## Aim
Rewrite the lines starting at the line that contains "The image size is (1280, 720)." and ending at the line that contains "tap(1044, 77)", with the requests included. Scale every coordinate in the answers by 1.55 and round to whole numbers, rounding halves up.

## Data to use
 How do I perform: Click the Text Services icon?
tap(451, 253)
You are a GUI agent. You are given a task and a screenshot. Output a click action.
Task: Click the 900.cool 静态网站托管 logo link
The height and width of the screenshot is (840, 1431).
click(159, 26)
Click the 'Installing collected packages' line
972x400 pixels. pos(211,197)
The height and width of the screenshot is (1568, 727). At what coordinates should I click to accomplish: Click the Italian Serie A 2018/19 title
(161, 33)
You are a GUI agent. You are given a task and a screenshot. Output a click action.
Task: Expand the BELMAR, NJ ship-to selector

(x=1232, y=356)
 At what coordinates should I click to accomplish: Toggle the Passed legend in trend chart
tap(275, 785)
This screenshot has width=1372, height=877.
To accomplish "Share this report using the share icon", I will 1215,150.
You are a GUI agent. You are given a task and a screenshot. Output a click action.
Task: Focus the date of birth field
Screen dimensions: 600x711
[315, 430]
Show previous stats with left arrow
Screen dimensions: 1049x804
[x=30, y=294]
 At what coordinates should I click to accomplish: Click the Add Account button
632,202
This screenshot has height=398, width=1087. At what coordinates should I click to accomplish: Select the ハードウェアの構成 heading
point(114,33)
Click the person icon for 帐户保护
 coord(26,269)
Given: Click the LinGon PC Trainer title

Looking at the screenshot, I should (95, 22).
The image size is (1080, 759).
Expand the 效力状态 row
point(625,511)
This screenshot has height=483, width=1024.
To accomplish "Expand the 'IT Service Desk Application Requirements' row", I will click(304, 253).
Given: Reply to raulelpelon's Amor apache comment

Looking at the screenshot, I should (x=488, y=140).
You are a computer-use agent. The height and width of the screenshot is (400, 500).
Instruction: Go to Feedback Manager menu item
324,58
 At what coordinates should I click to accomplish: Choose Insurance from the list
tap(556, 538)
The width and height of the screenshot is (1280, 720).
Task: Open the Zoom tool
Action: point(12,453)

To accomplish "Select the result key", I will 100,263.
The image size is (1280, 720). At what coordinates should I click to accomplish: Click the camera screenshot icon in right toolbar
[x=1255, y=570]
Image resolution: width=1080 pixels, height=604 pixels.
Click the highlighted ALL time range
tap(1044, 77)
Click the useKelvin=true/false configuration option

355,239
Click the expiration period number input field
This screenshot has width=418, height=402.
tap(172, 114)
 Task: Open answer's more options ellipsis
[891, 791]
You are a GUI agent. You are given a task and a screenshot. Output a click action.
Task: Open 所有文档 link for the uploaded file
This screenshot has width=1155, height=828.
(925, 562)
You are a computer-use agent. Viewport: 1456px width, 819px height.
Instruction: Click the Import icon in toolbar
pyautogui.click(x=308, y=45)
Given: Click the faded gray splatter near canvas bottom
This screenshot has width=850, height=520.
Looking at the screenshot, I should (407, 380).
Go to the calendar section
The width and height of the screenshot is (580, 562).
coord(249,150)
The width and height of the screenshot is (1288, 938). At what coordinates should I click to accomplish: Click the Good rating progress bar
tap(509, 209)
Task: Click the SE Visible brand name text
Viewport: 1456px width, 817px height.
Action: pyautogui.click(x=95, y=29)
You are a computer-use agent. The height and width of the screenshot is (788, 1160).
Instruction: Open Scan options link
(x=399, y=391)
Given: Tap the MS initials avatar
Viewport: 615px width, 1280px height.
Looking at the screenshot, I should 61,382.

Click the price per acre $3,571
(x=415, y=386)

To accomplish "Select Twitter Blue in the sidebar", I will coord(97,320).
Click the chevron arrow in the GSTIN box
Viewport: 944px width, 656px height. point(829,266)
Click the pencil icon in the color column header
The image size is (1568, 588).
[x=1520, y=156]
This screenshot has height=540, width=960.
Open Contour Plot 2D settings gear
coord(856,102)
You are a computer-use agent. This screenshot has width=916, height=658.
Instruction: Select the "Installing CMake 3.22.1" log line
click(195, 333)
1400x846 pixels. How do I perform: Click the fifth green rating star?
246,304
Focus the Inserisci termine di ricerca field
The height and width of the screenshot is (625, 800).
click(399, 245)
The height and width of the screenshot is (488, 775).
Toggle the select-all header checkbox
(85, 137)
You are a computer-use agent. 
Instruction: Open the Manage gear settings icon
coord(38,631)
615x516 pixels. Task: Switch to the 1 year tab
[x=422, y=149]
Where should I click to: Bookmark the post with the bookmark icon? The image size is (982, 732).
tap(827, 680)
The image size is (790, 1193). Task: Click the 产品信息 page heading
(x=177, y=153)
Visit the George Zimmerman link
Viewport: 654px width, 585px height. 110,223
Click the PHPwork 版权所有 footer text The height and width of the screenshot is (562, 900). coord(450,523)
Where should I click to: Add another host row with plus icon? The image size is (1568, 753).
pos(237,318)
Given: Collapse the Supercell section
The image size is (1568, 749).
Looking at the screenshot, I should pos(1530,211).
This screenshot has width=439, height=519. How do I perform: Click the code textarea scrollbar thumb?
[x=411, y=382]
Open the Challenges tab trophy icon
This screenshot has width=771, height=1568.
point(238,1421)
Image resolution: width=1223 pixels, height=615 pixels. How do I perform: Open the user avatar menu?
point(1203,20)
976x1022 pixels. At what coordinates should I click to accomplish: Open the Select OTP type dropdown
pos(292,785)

## Answer to the task
The image size is (1280, 720). At what coordinates should I click to accomplish: Click the camera screenshot icon in right toolbar
[x=1945, y=884]
Image resolution: width=1080 pixels, height=604 pixels.
Click the highlighted ALL time range
tap(1618, 119)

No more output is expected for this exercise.